Shames: That’s not true at all. Once when Ambrose called me, one of the first things he asked had to do with this. I said that Darrell “Shifty” Powers was a guy who would go on any patrol, anywhere, anytime. So don’t print that, because it’s not so. Ambrose replied, “Oh, no, I won’t dare print that.” When I got that pilot book, it was in there. When I called him, he said, “Oh, I’m going to take it out, it’s just a pilot book.” But when the book came out, it was in there. They also started this thing about me yelling at the men and the other officers. Of course I yelled at them! I meant business. This is why I brought more men home than most of the officers in the 506th. I was the only second lieutenant in the regiment who was a platoon leader, and in contrast to the other officers in the 506th, they didn’t even relieve me once. I must have been doing something right.

MH: You’re referring to a scene that made it into the miniseries, where they don’t pick you to lead the company because you yell at the men for interrupting briefings.

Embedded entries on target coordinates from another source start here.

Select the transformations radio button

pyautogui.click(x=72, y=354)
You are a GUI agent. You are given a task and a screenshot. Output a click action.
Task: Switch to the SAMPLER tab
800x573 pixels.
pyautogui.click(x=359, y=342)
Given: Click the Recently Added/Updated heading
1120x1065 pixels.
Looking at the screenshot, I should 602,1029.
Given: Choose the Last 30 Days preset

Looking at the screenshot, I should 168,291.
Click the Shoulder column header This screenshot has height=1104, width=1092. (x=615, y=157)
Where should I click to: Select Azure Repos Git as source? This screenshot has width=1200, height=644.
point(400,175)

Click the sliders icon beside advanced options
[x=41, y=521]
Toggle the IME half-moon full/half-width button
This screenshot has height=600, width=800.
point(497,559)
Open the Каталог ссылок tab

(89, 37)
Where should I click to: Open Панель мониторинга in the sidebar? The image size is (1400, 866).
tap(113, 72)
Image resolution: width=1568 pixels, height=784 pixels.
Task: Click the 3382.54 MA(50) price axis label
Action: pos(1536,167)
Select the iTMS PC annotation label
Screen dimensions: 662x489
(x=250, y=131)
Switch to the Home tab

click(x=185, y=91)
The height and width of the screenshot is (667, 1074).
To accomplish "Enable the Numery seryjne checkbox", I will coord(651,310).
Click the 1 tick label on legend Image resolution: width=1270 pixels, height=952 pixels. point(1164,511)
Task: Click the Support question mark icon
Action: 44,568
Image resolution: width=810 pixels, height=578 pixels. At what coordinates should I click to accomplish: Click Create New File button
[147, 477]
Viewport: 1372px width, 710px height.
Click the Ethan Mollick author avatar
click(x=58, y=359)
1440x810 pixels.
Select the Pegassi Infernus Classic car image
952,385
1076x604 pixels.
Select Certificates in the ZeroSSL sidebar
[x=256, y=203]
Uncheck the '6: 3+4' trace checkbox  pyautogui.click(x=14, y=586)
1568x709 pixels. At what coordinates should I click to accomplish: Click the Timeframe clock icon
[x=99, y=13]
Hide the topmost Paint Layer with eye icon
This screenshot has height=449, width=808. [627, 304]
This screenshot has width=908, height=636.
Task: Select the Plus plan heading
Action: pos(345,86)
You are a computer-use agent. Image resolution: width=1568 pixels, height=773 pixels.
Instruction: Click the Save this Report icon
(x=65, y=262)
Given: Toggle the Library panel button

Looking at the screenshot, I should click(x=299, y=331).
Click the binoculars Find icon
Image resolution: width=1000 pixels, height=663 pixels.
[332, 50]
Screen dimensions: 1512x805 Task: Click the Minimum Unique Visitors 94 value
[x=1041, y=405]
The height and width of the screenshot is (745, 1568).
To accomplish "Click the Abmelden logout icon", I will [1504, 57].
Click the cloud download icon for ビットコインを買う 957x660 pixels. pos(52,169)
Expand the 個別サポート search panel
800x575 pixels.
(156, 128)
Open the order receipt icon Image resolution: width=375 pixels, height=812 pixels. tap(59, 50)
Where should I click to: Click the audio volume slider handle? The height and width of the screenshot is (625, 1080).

Shames: Well, in the first place, I was a brand new officer in Easy Company. They wouldn’t have considered me as a company commander; I wouldn’t have expected them to. So that’s a lot of garbage. And then they portrayed Lewis Nixon as a hero. His father was the owner of Nixon Industries in New Jersey, so no one could touch him. In any event, I’m sure that the men didn’t love me. I didn’t want them to love me; I wanted them to respect me.

MH: What was your impression of Lieutenant Norman Dike, whom some see as a weak and indecisive commander, and who is scathingly portrayed in the miniseries?

Shames: I can’t say I really knew him. He didn’t strike me one way or another.

MH: Which of your men really stood out?

Shames: I had four damn fine soldiers: Paul Rogers, Earl McClung, Shifty Powers and Roderick Strohl. They distinguished themselves constantly. I never said to my men, “You, you and you, go out on a patrol.” I said, “All of you come with me on patrol.”

MH: You were tough at times, but did some of your men understand where you were coming from?

Shames: At the Easy Company reunion in Phoenix in 2002, one of the four men I’ve named came up to me. He said, “Shames, you are the meanest, roughest son of a bitch I’ve ever had to deal with. But you brought us home.”

MH: You understood the need for discipline.

Shames: Not just discipline. Perfection.

Michael Washburn is a New York–based writer and editor specializing in historical and literary subjects. For further reading, he recommends: Wartime: Understanding and Behavior in the Second World War, by Paul Fussell; and Intelligence in War: Knowledge of the Enemy From Napoleon to Al-Quaeda, by John Keegan.